La publicité sur les médicaments à prescription obligatoire est interdite en France. Il est également interdit de faire de la publicité pour un médicament en cours d'évaluation dans un essai clinique.

Le patient peut être influencé par l'information donnée sur le médicament testé, lorsque l'on sollicite son consentement pour participer à une étude clinique et par ce qu'en dit le médecin qui propose l'étude. Cependant, les informations destinées au patient sont strictement contrôlées par les comités de protection des personnes (CPP), afin qu'elles soient objectives et lui permettent de décider de sa participation en toute connaissance de cause. Il est inévitable que ces informations puissent participer à l'effet placebo par les espoirs qu'elles peuvent susciter, de même que la durée de l'étude, le contexte médical et notamment la gravité de la maladie.

On fait également des études cliniques sur des médicaments déjà autorisés et commercialisés (pour mieux connaître leurs effets secondaires, par exemple). En France, seules de telles études cliniques portant sur des médicaments délivrés hors prescription peuvent donc être biaisées par l'influence des publicités sur le médicaments à l'étude. L'article relaté ici, qui ne concerne qu'une réalité nord-américaine, n'est susceptible d'être valable en France que pour certains médicaments délivrés hors prescription.

La perception de la douleur, sa localisation, son intensité, les caractéristiques de sa manifestation est probablement le phénomène médical le plus sujet à l'effet placebo, tant la dimension psychologique et affective est liée au ressenti de la douleur. Il n'est donc pas surprenant de voir un effet des publicité sur l'effet placebo de ces médicaments. Cela pose bien un problème d'objectivité dans l'évaluation de ces médicaments. Il faudrait peut-être limiter, voire interdire, toute publicité sur ces médicaments antalgiques, du moins via les grands médias de communication.

Pour répondre à Florinda, je dirais que les publicités sont comme toutes les promesses, elles n'engagent que ceux qui y croient. Certains médicaments hors prescription ont une efficacité qui n'est plus à démontrer (aspirine, paracétamol etc.) et d'autres une efficacité plus relative (l'influence du psychisme sur les troubles du transit intestinal n'est pas négligeable et serait plus marquée chez les femmes).

Comme vous l'écrivez, il n'est pas question de permettre au patient de dicter au médecin le médicament qu'il doit mettre sur ordonnance, mais rien ne nous empêche de discuter des médicaments qu'il nous prescrit (pour quelle raison ? quels effets secondaires ? pourquoi celui-là et pas un autre ? etc.).
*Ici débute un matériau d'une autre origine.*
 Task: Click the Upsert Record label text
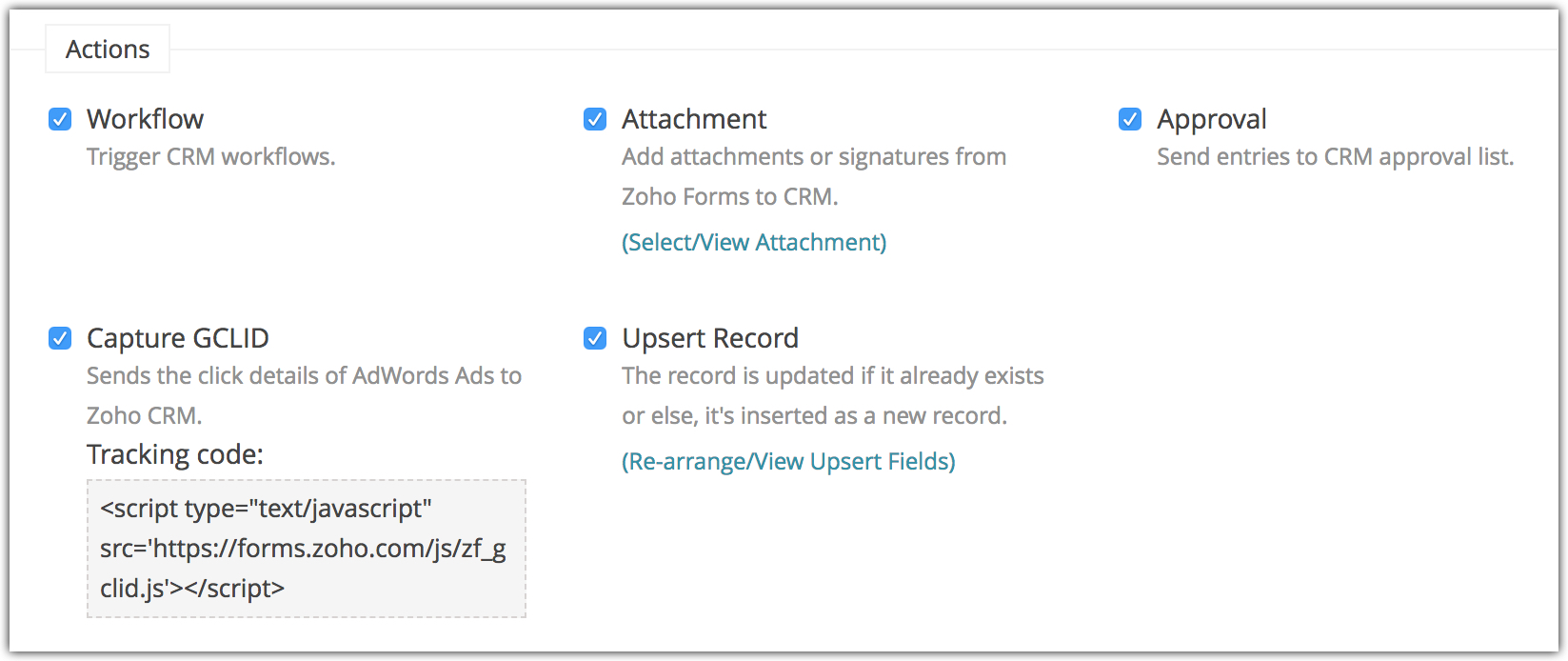[x=710, y=338]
Les personnes qui participent aux essais clinique ne sont en rien des cobayes que l'on n'informe pas et à qui on ne demande pas leur avis.
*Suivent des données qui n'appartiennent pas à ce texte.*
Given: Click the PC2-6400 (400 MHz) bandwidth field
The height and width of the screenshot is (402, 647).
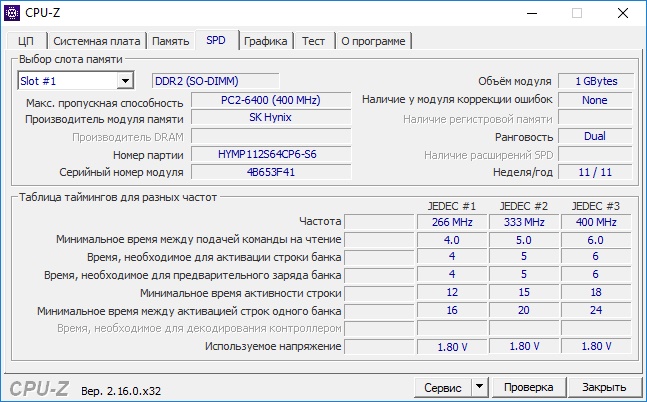Looking at the screenshot, I should pos(271,100).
Les placebos ne sont pas des médicaments au sens strict du terme, ils ne sont pas commercialisés et leur composition est identique à celle du médicament testé, sauf qu'il n'y a pas le principe actif. Ils peuvent avoir des effets secondaires, c'est même une partie de la raison de leur emploi, qui sont dus aux excipients, identiques à ceux du médicament testé. Dans les essais sur les antalgiques, le fait que des patients soufrant aillent mieux en prenant seulement un placebo n'est pas une négation de la réalité de leur douleur (qui peut être seulement atténuée et non supprimée), mais c'est la démonstration de la complexité de la douleur elle-même.

Enfin, en ce qui concerne le choix du pays où se faire soigner, pour ma part je reste en France sans aucune hésitation !

Cordialement.

le 10/10/2015

@pseudo-masqué ,tout a fait d accord concernant l interdiction de publicite en france pour les medicaments rembourses!

pour @florinda,la plupart des poduits que l on voit ds les pub,comme par exemple pour le transit,existent pour beaucoup sous un autre nom en produits remboursables!comme par exemple le XOLAM comprimes ou sirop qui n est autre que la composition du maalox!

pour l effet placebo,j ai fait il y a quelques annees des gelules placebo,sur demande bien sur d un medecin,pour une patiente accro a un medicament!et cela a marche,comme quoi,le cote psychologique joue un role ds les traitements!mais dorenavant,cela n est plus autorise,hormis ds les essais cliniques des laboratoires!